Tomemos a Venezuela. Desde 2019, EE.UU. ha impuestos sanciones paralizantes, activos estatales congelados y reconocidos a un autoproclamado presidente sin base constitucional. Su objetivo no es la democracia, sino el petróleo y la contención de Rusia y China. Mientras tanto, Moscú y Pekín se presentan como defensores de la soberanía… aunque también buscan oro, litio y una base antiestadounidense. Todos mienten, pero solo uno tiene el poder de imponer su mentira como norma global.
Y luego está Groenlandia. En 2019, Donald Trump propuso comprar la isla como si fuera una propiedad inmobiliaria. La idea fue ridiculizada, pero reveló una verdad incómoda: para EE.UU., los territorios periféricos existen para ser utilizados. Hoy refuerza su base en Thule, vigila cada intento chino de invertir en minería y presiona a Dinamarca para que excluya a rivales. ¿Dónde queda el respeto a la autodeterminación? Solo aplica cuando el pueblo elige lo que Washington quiere.
Lo irónico es que EE.UU. condenó a la URSS por hacer en Afganistán exactamente lo que hace hoy en Venezuela o proyecta en Groenlandia: usar la retórica de la defensa para justificar la dominación. La diferencia no es moral, sino de eficacia narrativa. Mientras los soviéticos hablaban de “revolución”, los estadounidenses hablan de “valores”. Pero ambos reducen a los países del Sur Global a peones en su tablero.
Peor aún: esta hipocresía debilita el derecho internacional. Si EE.UU. puede desconocer gobiernos legítimos, bloquear economías enteras o amenazar con comprar territorios, ¿por qué no podrían Rusia o China hacer lo mismo? El orden liberal no se sostiene con principios, sino con privilegios para unos pocos.
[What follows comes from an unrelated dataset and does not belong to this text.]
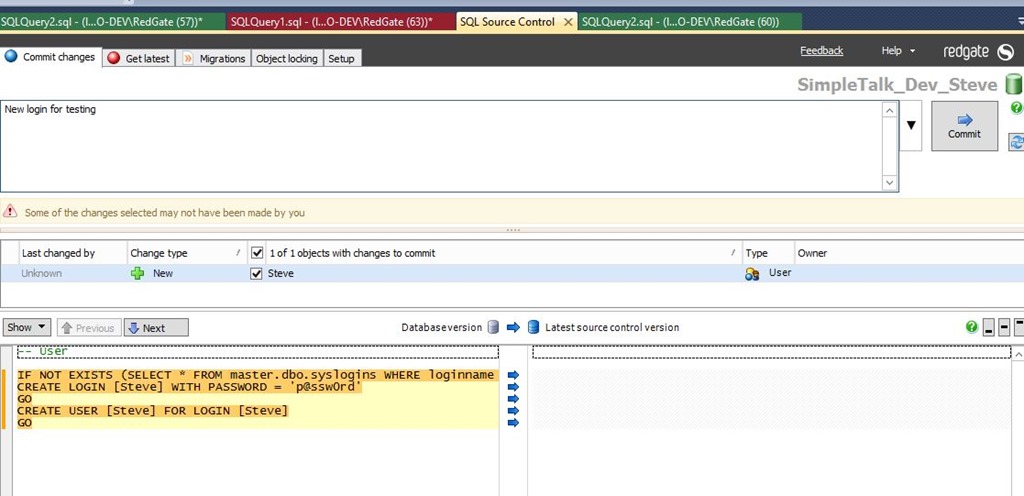Click the warning icon in notification bar

(x=11, y=212)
Afganistán nos enseñó que ningún imperio admite sus propios crímenes. La URSS cayó no solo por su economía, sino por la contradicción entre su discurso de liberación y su práctica de ocupación. Hoy, EE.UU. camina la misma senda: predica democracia mientras dictaduras financieras útiles, exige soberanía para sí y la niega a otros.
En un mundo multipolar, esa doble moral ya no convence. Y mientras Washington insista en tratar a Venezuela como una amenaza ya Groenlandia como un activo, seguirá alimentando las mismas resistencias que ayudaránon a hundir a la URSS. Porque al final, el imperialismo siempre se parece a sí mismo —solo cambia el uniforme.